Painful peripheral neuropathy and sodium channel mutations

• Mutations in voltage-gated sodium channels are associated with several pain syndromes.
• NaV1.7–NaV1.9 mutations can underlie painful peripheral neuropathy.
• Mutations of NaV1.7–NaV1.9 can result in dorsal root ganglion hyperexcitability.
• Sodium channel mutations appear to contribute to axonal degeneration.
• The finding of sodium channel mutations offers possibilities for targeted treatment.
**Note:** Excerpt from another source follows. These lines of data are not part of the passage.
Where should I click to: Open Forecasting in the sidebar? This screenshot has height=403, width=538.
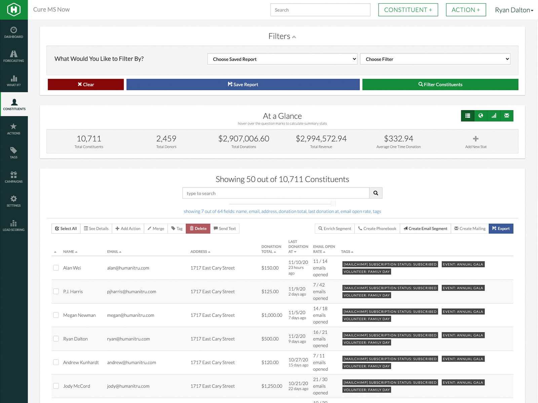tap(13, 56)
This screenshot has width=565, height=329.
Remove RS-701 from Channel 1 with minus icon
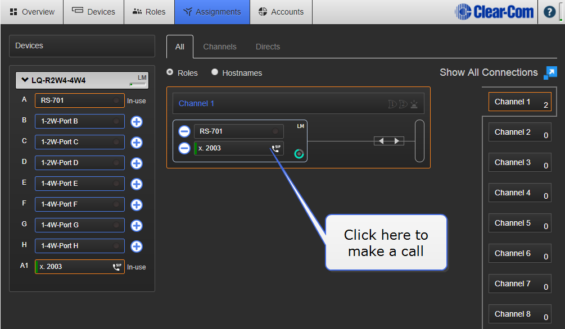(184, 131)
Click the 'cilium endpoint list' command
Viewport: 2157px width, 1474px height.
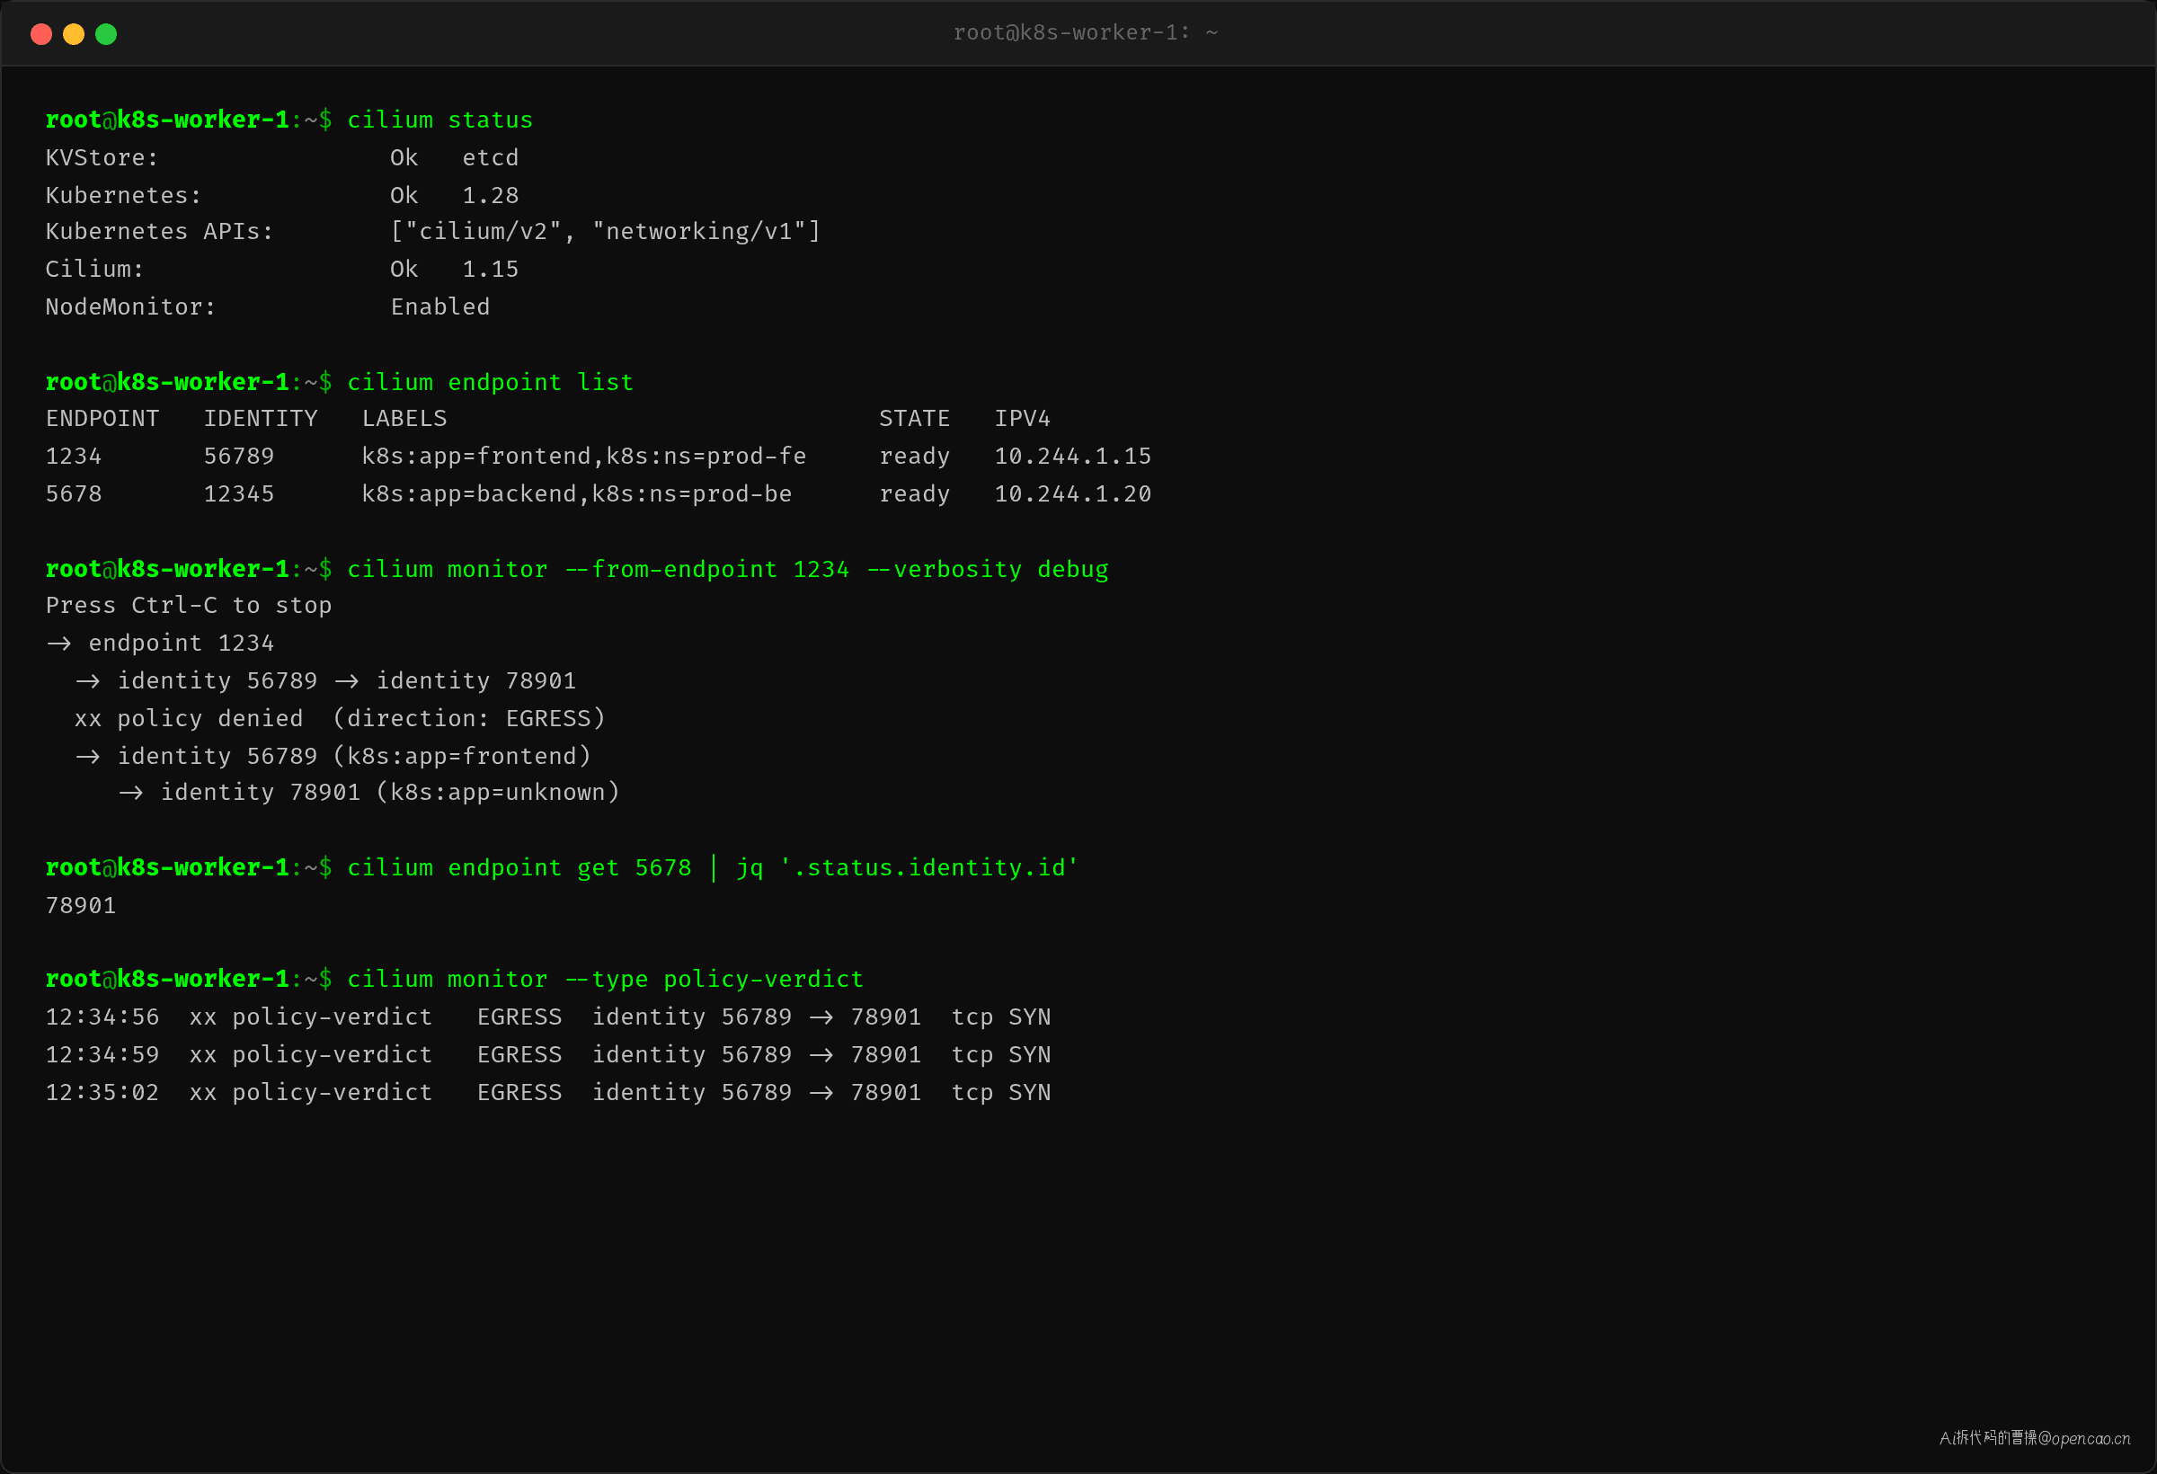coord(490,382)
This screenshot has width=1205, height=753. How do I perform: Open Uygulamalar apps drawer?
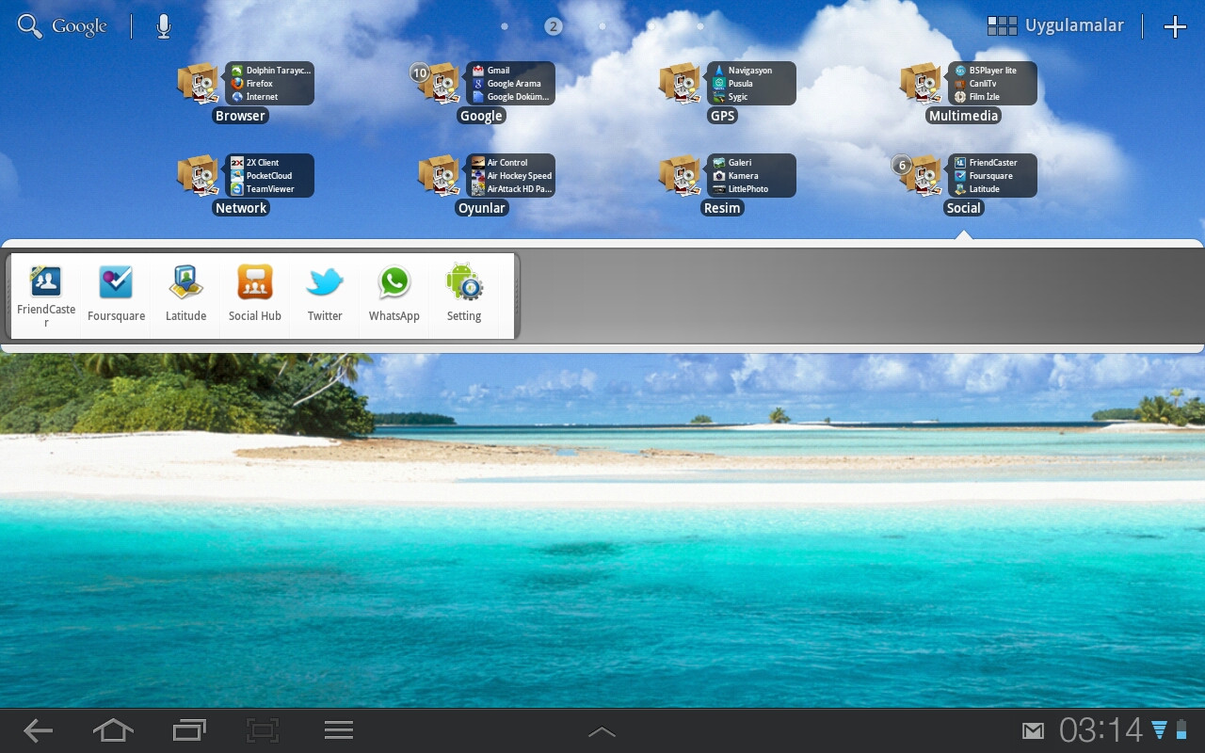pos(1055,26)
Peripheral neuropathy can lead to neuropathic pain in a subset of patients. Painful peripheral neuropathy is a debilitating disorder, reflected by a reduced quality of life. Therapeutic strategies are limited and often disappointing, as in most cases targeted treatment is not available. Elucidating pathogenetic factors for pain might provide a target for optimal treatment. Voltage-gated sodium channels NaV1.7–NaV1.9 are expressed in the small-diameter dorsal root ganglion neurons and their axons. By a targeted gene approach, missense gain-of-function mutations of NaV1.7–NaV1.9 have been demonstrated in painful peripheral neuropathy. Functional analyses have shown that these mutations produce a spectrum of pro-excitatory changes in channel biophysics, with the shared outcome at the cellular level of dorsal root ganglion hyperexcitability. Reduced neurite outgrowth may be another consequence of sodium channel mutations, and possible therapeutic strategies include blockade of sodium channels or block of reverse operation of the sodium–calcium exchanger. Increased understanding of the pathophysiology of painful peripheral neuropathy offers new targets that may provide a basis for more effective treatment.